As shown in the flowchart of FIG. 1 and FIG. 3, the motor drive circuit of the present invention operates such that when the FFWD or REW button (not shown) is operated, the motor starts starting (step 6) at the same time. The control voltage V of the motor increases at a constant rate of change _K1 . That is, V = K ₁ (t-t ₀ ) (step 7). At this time, when the rotational speed of the motor increases and its frequency F exceeds F ₀ (step 8), the control voltage becomes V=V ₁ (step 9). If F<F ₀ , return to step 7 again.

When the control voltage V becomes V ₁ in step 9, the voltage change rate K changes from K ₁ to K ₂ , and the control voltage V becomes V=V ₁ +K ₂ (t−t ₁ ), and its rate of increase is Slow down (step 10). When the rotational speed of the motor increases further and its frequency exceeds F ₁ (step 11), the motor is then controlled at a constant speed (step 12). If the motor rotation frequency does not reach _F1 , return to step 10 again.

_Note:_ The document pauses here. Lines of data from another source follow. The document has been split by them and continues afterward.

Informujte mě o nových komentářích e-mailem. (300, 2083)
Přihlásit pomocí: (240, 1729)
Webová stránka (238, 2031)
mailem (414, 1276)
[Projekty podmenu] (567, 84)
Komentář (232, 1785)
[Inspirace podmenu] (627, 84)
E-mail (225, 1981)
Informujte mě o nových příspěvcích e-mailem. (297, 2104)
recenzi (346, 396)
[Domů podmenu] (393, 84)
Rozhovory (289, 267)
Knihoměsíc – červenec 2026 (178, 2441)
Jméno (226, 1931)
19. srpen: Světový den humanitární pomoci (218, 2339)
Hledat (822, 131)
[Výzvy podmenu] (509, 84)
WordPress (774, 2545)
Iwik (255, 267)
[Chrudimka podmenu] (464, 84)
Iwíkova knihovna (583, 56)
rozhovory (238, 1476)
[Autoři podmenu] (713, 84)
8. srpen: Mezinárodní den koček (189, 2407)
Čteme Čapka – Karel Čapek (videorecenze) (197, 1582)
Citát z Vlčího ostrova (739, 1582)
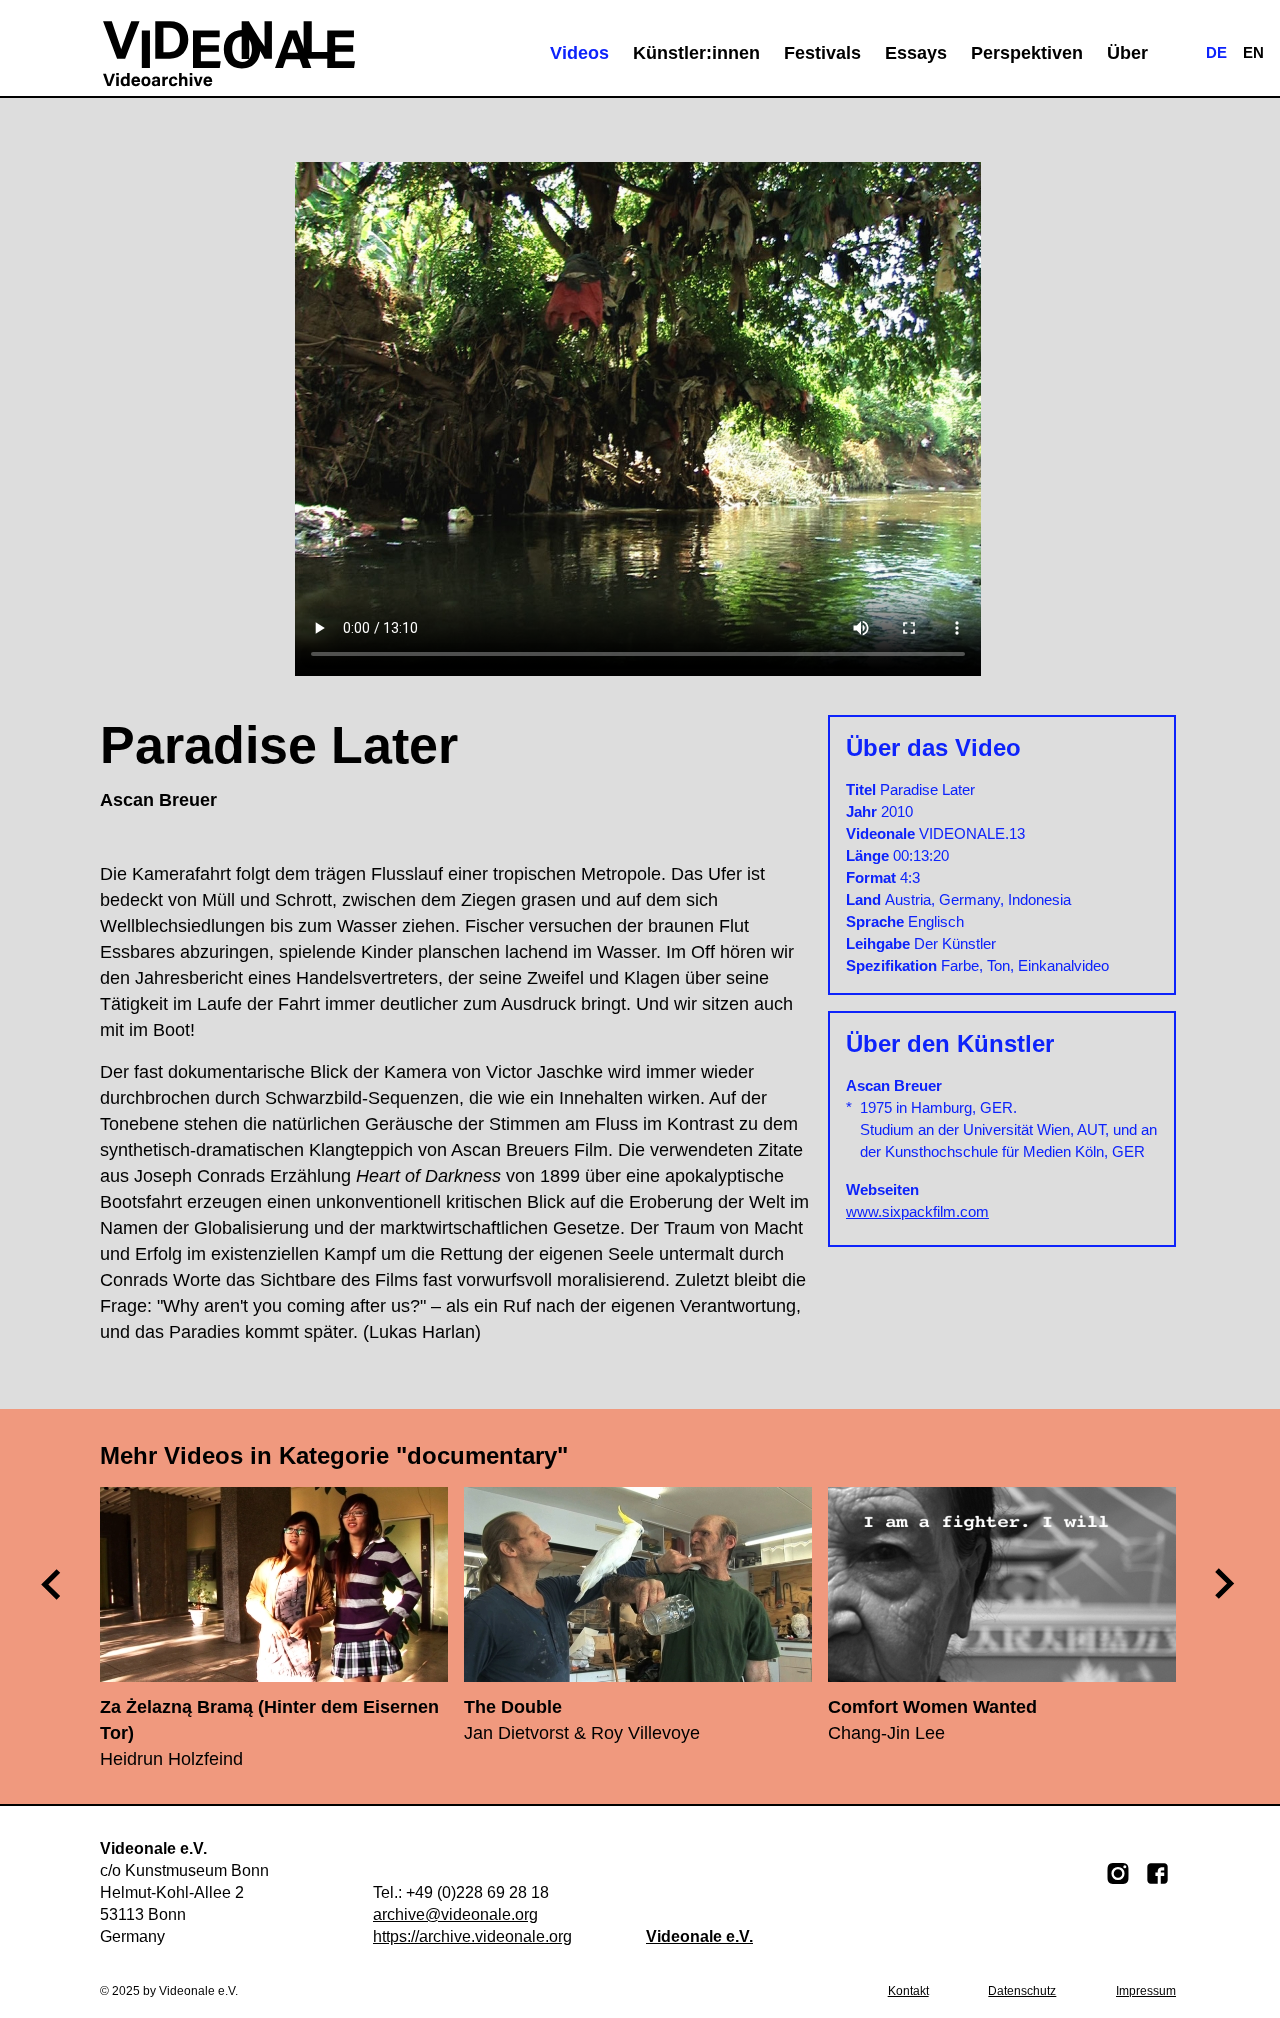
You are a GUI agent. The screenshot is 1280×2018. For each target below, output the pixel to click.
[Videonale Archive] (229, 53)
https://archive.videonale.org (472, 1936)
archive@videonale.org (455, 1914)
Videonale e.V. (699, 1936)
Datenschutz (1022, 1991)
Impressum (1146, 1991)
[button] (1226, 1584)
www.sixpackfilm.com (917, 1211)
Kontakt (908, 1991)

[0012]The changes in the control voltage and motor rotational speed over time described above are as shown in FIGS. 3(a) and 3(b). That is, the motor control circuit of the present invention changes the rate of change K of the motor control voltage V when the rotational speed of the motor 2 exceeds a predetermined rotational speed _F0 , that is, changes the initial rate of change _K1 to an intermediate change. Keep the rate sufficiently larger than _K2 . By increasing K ₁ , it is possible to absorb fluctuations at the start of startup, where the startup of the motor 2 is most likely to vary, and by decreasing K ₂ , smooth startup can be achieved.

[0013]

[Effect of the idea]

This invention makes it less susceptible to load variations due to tape position, and Since the rotation speed of the motor can be increased smoothly, tape damage will occur. It is possible to realize smooth motor start-up without any trouble.

[Brief explanation of drawings]

FIG. 1 is a flowchart diagram of the present invention.

FIG. 2 is a circuit block diagram of the present invention.

FIG. 3 is a diagram showing changes in control voltage and motor rotation speed with respect to time according to the present invention.

FIG. 4 is a diagram showing changes in motor control voltage and motor speed versus time in a conventional example.

[Explanation of symbols]

1 Servo microcomputer 2 Capstan motor 3 Rotation speed (FG) detector F Motor rotation frequency V Motor control voltage

Claims (1)

[Scope of utility model registration request] 1. In an open-loop voltage-controlled motor drive circuit, when the motor is started in a tape high-speed feeding mode, the number of revolutions of the motor is detected, and the number of revolutions of the motor is detected when the number of revolutions exceeds a predetermined number of revolutions. A motor control circuit characterized by detecting and switching a rate of change of the control voltage.